Dataset excerpt
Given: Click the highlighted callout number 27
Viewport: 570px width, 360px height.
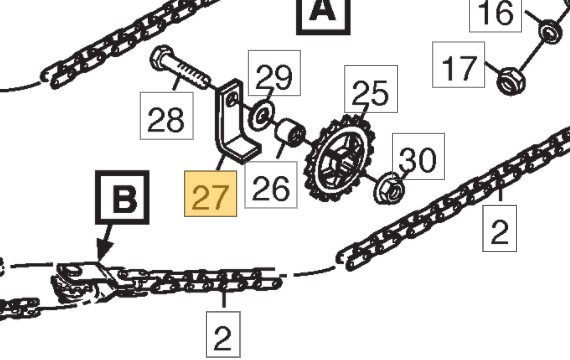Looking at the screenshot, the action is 210,194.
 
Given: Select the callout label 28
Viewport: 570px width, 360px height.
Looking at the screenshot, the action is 166,116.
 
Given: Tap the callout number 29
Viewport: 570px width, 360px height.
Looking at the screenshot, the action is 274,73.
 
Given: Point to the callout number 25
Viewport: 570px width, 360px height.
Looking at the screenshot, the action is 371,89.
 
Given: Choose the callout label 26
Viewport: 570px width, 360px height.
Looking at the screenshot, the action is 271,185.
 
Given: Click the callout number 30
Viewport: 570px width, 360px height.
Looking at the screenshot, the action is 418,156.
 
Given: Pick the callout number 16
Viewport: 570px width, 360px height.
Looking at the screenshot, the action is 495,13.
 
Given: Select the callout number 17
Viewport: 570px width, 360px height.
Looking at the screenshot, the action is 458,65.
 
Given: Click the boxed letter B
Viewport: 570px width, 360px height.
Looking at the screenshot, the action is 123,197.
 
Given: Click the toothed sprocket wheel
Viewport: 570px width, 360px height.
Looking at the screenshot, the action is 341,158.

> [PROBLEM DETAILS]: Gather and copy every line of the data above that contains the word "number", matching its case exactly.

> [PROBLEM SOLUTION]:
Given: Click the highlighted callout number 27
Given: Tap the callout number 29
Given: Point to the callout number 25
Given: Click the callout number 30
Given: Pick the callout number 16
Given: Select the callout number 17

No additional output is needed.